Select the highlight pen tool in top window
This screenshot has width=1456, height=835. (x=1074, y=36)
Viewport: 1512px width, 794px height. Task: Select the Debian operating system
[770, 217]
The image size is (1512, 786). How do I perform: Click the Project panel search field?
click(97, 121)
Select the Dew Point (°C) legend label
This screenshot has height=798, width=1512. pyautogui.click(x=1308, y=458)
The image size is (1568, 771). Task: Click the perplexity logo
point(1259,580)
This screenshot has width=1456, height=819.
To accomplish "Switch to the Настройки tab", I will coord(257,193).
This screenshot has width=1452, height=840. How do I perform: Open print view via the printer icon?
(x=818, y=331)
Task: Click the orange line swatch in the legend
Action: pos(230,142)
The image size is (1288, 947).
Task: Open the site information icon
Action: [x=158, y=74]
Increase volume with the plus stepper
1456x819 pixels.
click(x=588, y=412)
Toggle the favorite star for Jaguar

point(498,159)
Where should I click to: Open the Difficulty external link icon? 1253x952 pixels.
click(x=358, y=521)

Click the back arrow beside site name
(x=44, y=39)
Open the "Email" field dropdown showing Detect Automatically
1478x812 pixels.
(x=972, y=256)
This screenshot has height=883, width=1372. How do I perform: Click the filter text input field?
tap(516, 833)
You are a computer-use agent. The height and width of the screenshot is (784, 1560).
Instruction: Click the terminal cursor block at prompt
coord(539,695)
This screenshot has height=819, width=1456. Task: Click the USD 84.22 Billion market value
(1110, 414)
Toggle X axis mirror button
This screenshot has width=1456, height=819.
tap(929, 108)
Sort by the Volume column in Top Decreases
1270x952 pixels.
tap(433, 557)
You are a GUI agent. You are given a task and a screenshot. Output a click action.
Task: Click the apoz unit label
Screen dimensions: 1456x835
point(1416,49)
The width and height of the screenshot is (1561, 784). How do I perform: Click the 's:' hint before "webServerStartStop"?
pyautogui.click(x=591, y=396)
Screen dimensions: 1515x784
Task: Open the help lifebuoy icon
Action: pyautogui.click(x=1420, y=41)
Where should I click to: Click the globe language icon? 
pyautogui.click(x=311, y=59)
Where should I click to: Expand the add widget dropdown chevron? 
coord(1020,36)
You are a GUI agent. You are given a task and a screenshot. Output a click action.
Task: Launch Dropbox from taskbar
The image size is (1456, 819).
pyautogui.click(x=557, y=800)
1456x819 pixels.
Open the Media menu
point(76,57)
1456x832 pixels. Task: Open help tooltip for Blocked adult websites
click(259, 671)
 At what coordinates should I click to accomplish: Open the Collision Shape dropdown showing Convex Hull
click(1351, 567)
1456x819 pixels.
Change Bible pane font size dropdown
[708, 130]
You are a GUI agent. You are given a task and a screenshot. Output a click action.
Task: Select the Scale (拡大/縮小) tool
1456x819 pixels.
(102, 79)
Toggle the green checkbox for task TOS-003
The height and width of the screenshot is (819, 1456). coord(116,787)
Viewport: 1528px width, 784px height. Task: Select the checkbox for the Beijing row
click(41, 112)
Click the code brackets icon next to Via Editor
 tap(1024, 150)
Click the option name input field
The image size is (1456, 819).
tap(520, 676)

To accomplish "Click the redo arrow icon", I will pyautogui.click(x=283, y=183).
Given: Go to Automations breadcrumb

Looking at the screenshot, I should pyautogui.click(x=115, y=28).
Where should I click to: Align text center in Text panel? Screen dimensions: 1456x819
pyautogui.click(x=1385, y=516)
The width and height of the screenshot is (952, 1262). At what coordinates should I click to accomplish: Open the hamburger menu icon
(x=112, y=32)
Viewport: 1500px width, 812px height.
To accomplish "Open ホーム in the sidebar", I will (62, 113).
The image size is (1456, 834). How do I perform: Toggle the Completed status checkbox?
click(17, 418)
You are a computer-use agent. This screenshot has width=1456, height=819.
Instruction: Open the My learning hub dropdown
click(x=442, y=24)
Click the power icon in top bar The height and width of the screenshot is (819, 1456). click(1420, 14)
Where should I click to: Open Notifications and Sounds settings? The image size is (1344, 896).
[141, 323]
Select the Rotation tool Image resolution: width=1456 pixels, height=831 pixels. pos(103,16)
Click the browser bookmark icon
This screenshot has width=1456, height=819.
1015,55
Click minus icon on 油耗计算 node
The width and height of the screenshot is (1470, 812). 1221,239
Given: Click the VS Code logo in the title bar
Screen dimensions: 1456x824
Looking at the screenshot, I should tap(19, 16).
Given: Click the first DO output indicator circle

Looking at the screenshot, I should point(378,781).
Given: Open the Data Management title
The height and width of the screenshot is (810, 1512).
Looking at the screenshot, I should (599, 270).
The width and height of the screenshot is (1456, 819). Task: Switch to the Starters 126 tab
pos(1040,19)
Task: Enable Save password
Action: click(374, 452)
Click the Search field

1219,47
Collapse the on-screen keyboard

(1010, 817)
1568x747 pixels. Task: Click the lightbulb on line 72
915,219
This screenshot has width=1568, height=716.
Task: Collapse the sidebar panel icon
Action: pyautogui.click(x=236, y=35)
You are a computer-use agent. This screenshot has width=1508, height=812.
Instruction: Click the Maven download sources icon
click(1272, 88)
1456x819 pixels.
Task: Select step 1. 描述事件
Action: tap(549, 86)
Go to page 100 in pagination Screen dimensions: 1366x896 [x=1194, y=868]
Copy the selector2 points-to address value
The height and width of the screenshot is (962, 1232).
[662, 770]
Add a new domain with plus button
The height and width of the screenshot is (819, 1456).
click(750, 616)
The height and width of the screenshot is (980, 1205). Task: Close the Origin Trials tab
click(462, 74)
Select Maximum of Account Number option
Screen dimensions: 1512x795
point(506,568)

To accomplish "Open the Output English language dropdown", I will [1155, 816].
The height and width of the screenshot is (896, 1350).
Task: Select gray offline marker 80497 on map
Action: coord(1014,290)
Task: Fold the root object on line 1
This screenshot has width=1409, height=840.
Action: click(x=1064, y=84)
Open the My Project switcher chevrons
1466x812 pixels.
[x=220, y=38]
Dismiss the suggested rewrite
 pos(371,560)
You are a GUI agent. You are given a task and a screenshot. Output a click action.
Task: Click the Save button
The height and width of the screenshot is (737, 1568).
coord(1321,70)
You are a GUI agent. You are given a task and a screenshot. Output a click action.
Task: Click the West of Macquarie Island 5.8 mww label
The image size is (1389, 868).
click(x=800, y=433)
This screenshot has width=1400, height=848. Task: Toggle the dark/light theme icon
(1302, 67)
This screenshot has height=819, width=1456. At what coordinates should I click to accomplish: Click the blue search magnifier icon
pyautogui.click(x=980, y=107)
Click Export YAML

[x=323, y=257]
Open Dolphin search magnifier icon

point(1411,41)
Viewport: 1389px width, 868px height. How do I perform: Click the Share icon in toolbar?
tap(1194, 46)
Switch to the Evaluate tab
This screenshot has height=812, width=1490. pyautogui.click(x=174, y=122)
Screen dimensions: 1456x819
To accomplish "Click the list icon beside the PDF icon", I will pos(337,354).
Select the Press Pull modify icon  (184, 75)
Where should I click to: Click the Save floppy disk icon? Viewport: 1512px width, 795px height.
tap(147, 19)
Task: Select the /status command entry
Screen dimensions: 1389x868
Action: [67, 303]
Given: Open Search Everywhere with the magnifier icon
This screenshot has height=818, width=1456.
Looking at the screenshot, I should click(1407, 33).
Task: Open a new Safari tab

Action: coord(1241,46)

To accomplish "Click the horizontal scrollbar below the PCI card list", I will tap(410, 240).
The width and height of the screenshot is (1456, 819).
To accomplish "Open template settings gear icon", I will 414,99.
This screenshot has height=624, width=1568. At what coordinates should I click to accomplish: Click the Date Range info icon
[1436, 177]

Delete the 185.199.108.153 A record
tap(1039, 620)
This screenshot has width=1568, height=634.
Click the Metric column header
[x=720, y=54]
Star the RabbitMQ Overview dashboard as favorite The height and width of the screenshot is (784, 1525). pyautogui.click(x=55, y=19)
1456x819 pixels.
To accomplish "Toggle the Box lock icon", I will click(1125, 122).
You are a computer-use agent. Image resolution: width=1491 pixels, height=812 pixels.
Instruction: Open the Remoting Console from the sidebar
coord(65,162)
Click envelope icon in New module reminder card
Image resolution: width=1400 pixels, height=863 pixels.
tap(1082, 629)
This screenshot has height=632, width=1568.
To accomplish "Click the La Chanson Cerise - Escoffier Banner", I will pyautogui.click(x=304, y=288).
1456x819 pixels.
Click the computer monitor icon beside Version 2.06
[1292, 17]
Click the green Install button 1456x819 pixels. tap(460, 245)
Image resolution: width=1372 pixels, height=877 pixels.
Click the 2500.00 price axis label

---

### EXERCISE GOAL
Across the entries above, find the lines with the string "card" and copy them.

### OUTPUT FOR THIS EXERCISE
To accomplish "Click the horizontal scrollbar below the PCI card list", I will tap(410, 240).
Click envelope icon in New module reminder card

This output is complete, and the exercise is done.